### Extract
+++

Mr. McWilliams' argument that his claims fall outside the scope of the arbitration clause fares no better. The allegations and relief requested in Mr. McWilliams' complaint can be fairly interpreted to arise from Logicon's termination of Mr. McWilliams' employment. Such interpretation obviously furthers the strong federal policy favoring arbitration. It also comports with cases from this circuit and the Supreme Court that apply the presumption in favor of arbitrability even where a party's claims are founded on statutory rights. See Gilmer v. Interstate/Johnson Lane Corp., 500 U.S. 20, 26, 111 S.Ct. 1647, 1652, 114 L.Ed.2d 26 (1991); Armijo, 72 F.3d at 797. As the district court noted, there is nothing in the Americans with Disabilities Act that prohibits arbitration of claims asserted under that Act. In fact, the Act encourages arbitration of Americans with Disabilities disputes, where appropriate. See 42 U.S.C. § 12212. For these reasons, and because all doubts must be resolved in favor of arbitrability, Armijo, 72 F.3d at 797, we hold Mr. McWilliams' claims fall within the scope of the arbitration clause at issue.
In light of our conclusion that Mr. McWilliams' claims are indeed subject to arbitration, we must proceed to address the issue whether Logicon waived its right to demand arbitration. The parties agree this court's decision in Metz v. Merrill Lynch, Pierce, Fenner & Smith, Inc., 39 F.3d 1482, 1489 (10th Cir.1994), sets forth the factors relevant to a determination whether a party has waived its right to enforce an arbitration agreement. The six factors identified in Metz are:
(1) whether the party's actions are inconsistent with the right to arbitrate; (2) whether “the litigation machinery has been substantially invoked” and the parties “were well into preparation of a lawsuit” before the party notified the opposing party of an intent to arbitrate; (3) whether a party either requested arbitration enforcement close to the trial date or delayed for a long period before seeking a stay; (4) whether a defendant seeking arbitration filed a counterclaim without asking for a stay of the proceedings; (5) “whether important intervening steps [e.g., taking advantage of judicial discovery procedures not available in arbitration] had taken place”; and (6) whether the delay “affected, misled, or prejudiced” the opposing party.

+++

### Written request
Extend the court opinion on Mr. McWilliams' arbitration claims, picking up after its list of the six Metz factors.

### Data block
+++

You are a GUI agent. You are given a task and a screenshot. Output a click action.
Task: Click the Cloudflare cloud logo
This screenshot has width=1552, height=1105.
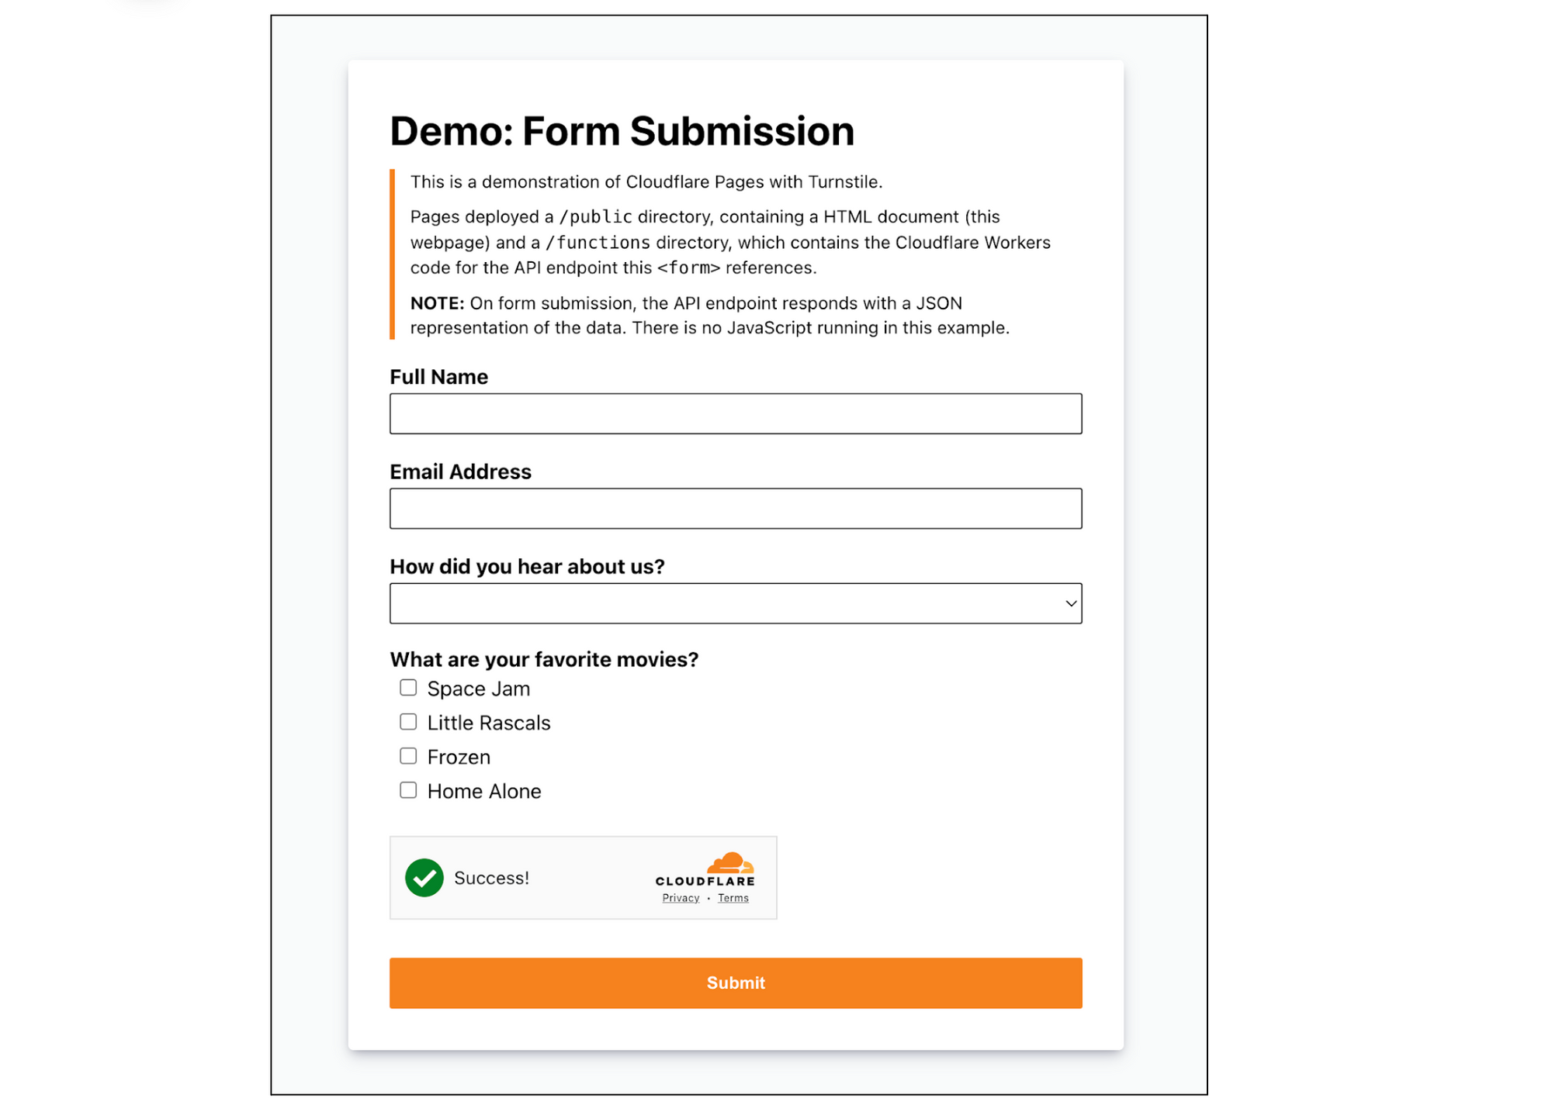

+++

### Result of this task
39 F.3d at 1489 (quoting Peterson v. Shearson/American Express, Inc., 849 F.2d 464, 467-68 (10th Cir.1988)). The parties disagree over whether Logicon's conduct satisfied the Metz test.
Mr. McWilliams argues Logicon waived its rights by failing to even mention its intent to enforce the arbitration agreement prior to his filing a lawsuit, despite being given ample notice of and opportunity to respond to his claims. According to Mr. McWilliams, he was “forced to file this lawsuit” when Logicon chose to remain silent regarding the arbitration agreement, and was “ ‘affected, misled or prejudiced’ ” by such conduct. This argument is conclusory and fails to establish a waiver of rights under Metz.
It is beyond dispute Logicon filed its motion to dismiss or stay proceedings pending arbitration shortly after Mr. McWilliams filed his complaint in federal district court. Accordingly, the litigation machinery had not been substantially invoked, nor were the parties well into preparation of the lawsuit. Mr. McWilliams was not required to defend against a counterclaim, and Logicon had no opportunity to exploit discovery or other judicial procedures not available in arbitration. While it is possible Mr. McWilliams may have pursued a different strategy had he known of Logicon's position prior to filing his complaint, it is difficult to imagine how, as a plaintiff denying his claims are even arbitrable, he was in any way misled or prejudiced by Logicon's course of action. Finally, Mr. McWilliams cites no authority requiring a party to invoke arbitration prior to the filing of a lawsuit. We cannot see how Logicon's conduct was in any way inconsistent with its right to arbitration pursuant to Mr. McWilliams' signed acceptance letters.
For all these reasons, we AFFIRM the district court's orders compelling arbitration and entering judgment on the arbitration award in favor of Logicon.
1. After examining the briefs and appellate record, this panel has determined unanimously to grant parties' requests for a decision on the briefs without oral argument. See Fed. R.App. P. 34(f); 10th Cir. R. 34.1.9.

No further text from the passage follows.